Déjame una línea para decirme que es como yo deseo, y nómbrame un día en el que pueda ir a visitarte. Ahora me quedaré en Londres solo para obedecer tus deseos. En cuanto a mi vida futura, no puedo decidir nada hasta poder discutirlo contigo, ya que también será tu vida. Que Dios te bendiga, mi amada.—Tuyo afectuosamente,

JOHN GORDON.

No vamos a regresar a los campos de diamantes. Le he prometido al señor Whittlestaff que así será.

Mary, cuando recibió esta carta, se retiró a su habitación para leerla. Porque en verdad su vida en público,—su vida, es decir, a la que tenía acceso la señora Baggett,—se había visto en cierto modo alterada desde la partida del dueño de la casa. La señora Baggett ciertamente demostró ser una anciana sumamente irrazonable. Elogiaba a Mary Lawrie hasta el cielo como la única mujer digna de ser esposa de su patrón, y al mismo tiempo la criticaba por echarla de la casa si el matrimonio llegaba a celebrarse; y luego también la reprendía porque el señor Whittlestaff había ido a la ciudad a buscarle otro pretendiente a Mary. "No es culpa mía; yo no lo envié," decía Mary.

"Podrías hacer que su partida no tuviera importancia. No tienes por qué aceptar al joven cuando regrese. Ha venido aquí, perturbándonos a todos con sus diamantes, de la manera más desagradable."

"Podrías quedarte aquí y no tendrías que irte con ese viejo terriblemente borracho." Esto lo había dicho Mary, porque había habido una escena bastante violenta con el héroe de una pierna en el establo.

"¿Y eso qué tiene que ver? Baggett no es el peor hombre del mundo, ni mucho menos. Si estuvo un poco malhumorado anoche, no siempre es así.
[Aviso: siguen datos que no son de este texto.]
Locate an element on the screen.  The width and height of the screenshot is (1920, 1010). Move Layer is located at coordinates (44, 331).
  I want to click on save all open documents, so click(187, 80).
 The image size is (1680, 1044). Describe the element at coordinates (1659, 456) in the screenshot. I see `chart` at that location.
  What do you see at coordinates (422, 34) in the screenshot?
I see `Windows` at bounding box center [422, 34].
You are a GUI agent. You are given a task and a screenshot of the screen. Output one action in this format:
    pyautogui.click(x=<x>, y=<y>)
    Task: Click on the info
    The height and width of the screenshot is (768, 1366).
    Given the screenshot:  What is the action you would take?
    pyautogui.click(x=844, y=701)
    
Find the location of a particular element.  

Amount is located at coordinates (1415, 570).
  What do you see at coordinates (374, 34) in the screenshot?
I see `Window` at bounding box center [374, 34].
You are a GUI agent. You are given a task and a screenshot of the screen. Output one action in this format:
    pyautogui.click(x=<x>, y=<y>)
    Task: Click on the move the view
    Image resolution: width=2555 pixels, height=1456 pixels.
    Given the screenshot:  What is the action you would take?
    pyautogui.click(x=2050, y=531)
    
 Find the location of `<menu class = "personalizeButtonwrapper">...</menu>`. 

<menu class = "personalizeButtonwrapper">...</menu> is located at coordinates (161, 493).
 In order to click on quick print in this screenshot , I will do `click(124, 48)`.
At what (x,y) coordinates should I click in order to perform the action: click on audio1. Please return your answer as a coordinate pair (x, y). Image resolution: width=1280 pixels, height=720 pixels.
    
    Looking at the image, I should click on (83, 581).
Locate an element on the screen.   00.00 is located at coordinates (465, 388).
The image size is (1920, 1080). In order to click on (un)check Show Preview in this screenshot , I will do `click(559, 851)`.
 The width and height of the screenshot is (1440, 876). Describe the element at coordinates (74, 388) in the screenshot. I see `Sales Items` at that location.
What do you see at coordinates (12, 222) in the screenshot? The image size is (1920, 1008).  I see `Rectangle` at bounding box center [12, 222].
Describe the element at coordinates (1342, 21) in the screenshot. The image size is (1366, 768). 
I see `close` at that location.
Usted también estaría de mal humor, señorita, si no tuviera suficiente paja debajo para suavizar la dureza de las piedras."

"Pero te irías a vivir con él."

"¡Es mi esposo! ¿Por qué una mujer no habría de vivir con su esposo? ¿Y qué importa dónde viva, o cómo? Sé que no vas a casarte con John Gordon, señorita, solo para salvarme de Timothy Baggett." Entonces llegó la carta—la carta del enamorado de Mary; y Mary se retiró a su habitación para leerla. La carta le pareció perfecta, pero no tan perfecta como el señor Whittlestaff. Cuando terminó de leerla, aunque la apretó contra su pecho y la besó una y otra vez, aunque declaró que era la carta de un hombre de pies a cabeza, aún había espacio para esos celos de los que John Gordon había hablado. Cuando Mary se decía a sí misma que él era, de todos los seres humanos, sin duda el mejor, se refería al señor Whittlestaff y no a John Gordon.